El libro me llevó a pensar en mi madre. En la vida —y la muerte— de mi madre. Me hizo pensar en la vida —y en la muerte— de millones de seres, millones de cubanos, millones que —como por ejemplo, mi madre— pudieron nacer en Cárdenas, Matanzas, en sitio muy pobre y rural, en el Año del Señor de 1930 para fallecer en La Habana, décadas después, en la misma y humilde morada en la que aún vivo hoy día. Mi madre, que nunca conoció más sitios que su natal Matanzas y su Habana de acogida; que respiró el pobre aire que con extrema humildad la circundó. Mi madre, que jamás navegó allende este mar y jamás voló más allá de este cielo, que como el protagonista de Líneas de tiempo viajó en el tren para nunca ser su maquinista. El libro es el retrato —pudoroso y triste— de la vida y la muerte de millones. Hay libros así: son pocos, pero los hay. Por demás, es un libro bellamente escrito. Mesurado. Equilibrado. Si en el hundir se hubiera excedido, ello habría hundido al propio libro. La obra, urge decirlo, exhibe una muy mesurada mesura, un tino inusual. Eso le hice saber, lo recuerdo, a mis colegas del jurado —Francisco López Sacha y Ahmel Echevarría. “Lloré. Es desolador”, les dije, sin pudor. Recuerdo los juicios/sensaciones de Sacha y Ahmel. Nunca había llorado —hasta hoy no he reincidido en ello— como jurado. Líneas de tiempo me llevó tan al fondo que una vez publicado —pese a habérmelo propuesto— no he logrado reincidir en su lectura.  

“El libro es el retrato —pudoroso y triste— de la vida y la muerte de millones. Hay libros así: son pocos, pero los hay”.

El veredicto fue unánime. Líneas de tiempo fue el Premio Calendario de Narrativa (2019). Más tarde supimos de su autora: Elizabeth Reinosa Aliaga. No la conocía. Nunca la había leído. Jamás la había visto. Nada sabía de su existencia. Poeta Elizabeth, había escrito su primer libro de narrativa. ¡Vaya inicios! En la premiación recuerdo haberle dicho: “Elizabeth, tu libro es conmovedor. Me gustaría haberlo escrito yo”. Ella, acuosos los ojos, bajó la cabeza para decir: “Gracias”.

Hay libros que seducen y libros por los que sencillamente se vota. Líneas de tiempo es de los primeros. Elizabeth Reinosa dibujó su libro como se lee en la primera oración de la última de las líneas de tiempo: con el dedo, con sangre.

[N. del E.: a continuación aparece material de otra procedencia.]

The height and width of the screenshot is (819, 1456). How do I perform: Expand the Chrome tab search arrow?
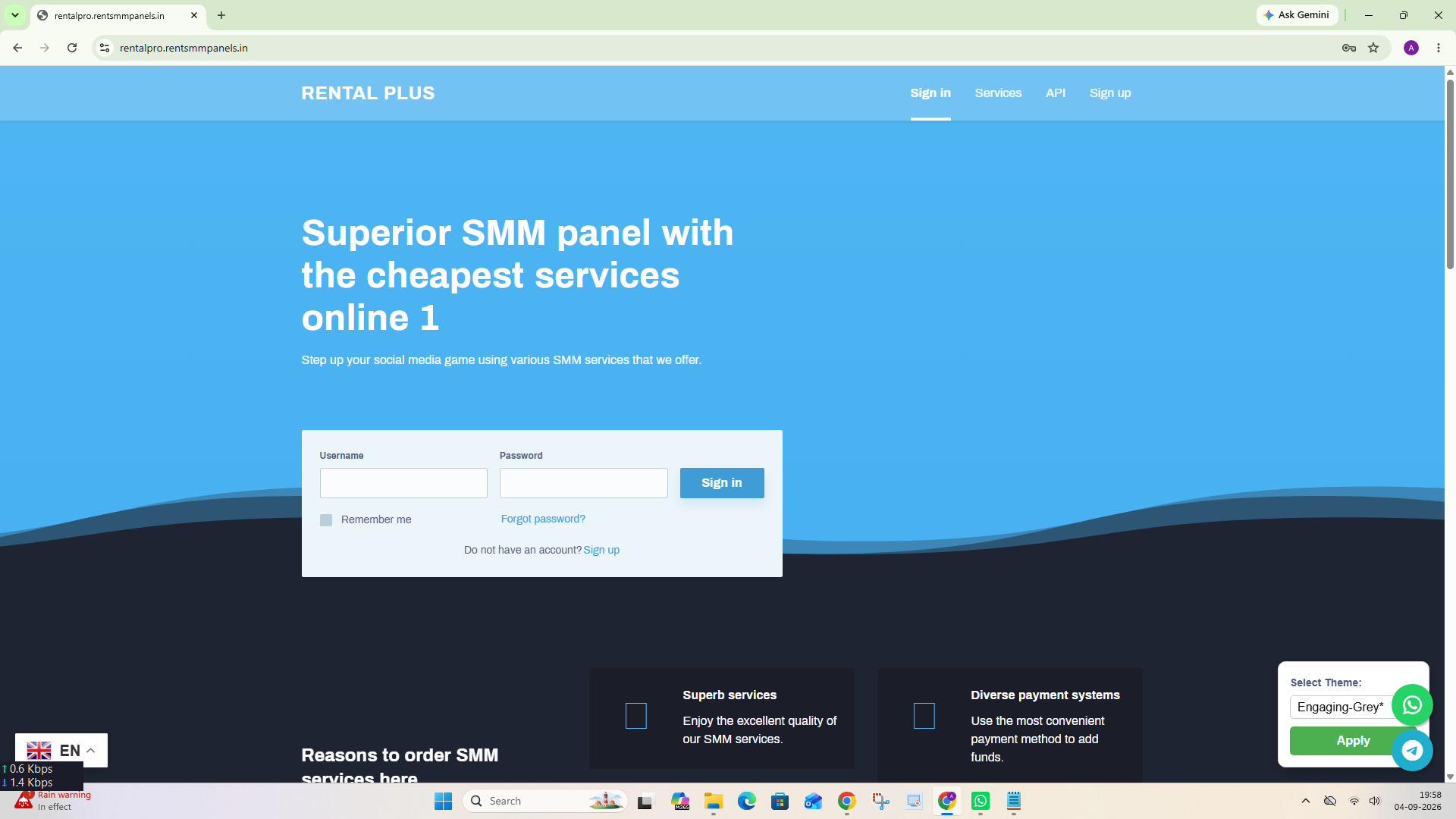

Su dedo. Su sangre. Y lo hizo porque esas líneas, las del tiempo por ella bosquejado, ilustran la vida de su abuelo. Su abuelo materno. Eso lo supe después: ella misma me lo confesó. De ahí el dedo, la sangre, la fuerza terrenal y tremebunda. Raro lograr mesura y comedimiento cuando la sangre así nos toca e implica. Raro. Recuerdo el momento de la confesión de la autora: otra vez pensé en mi madre. Y otra vez los ojos se me llenaron de lágrimas.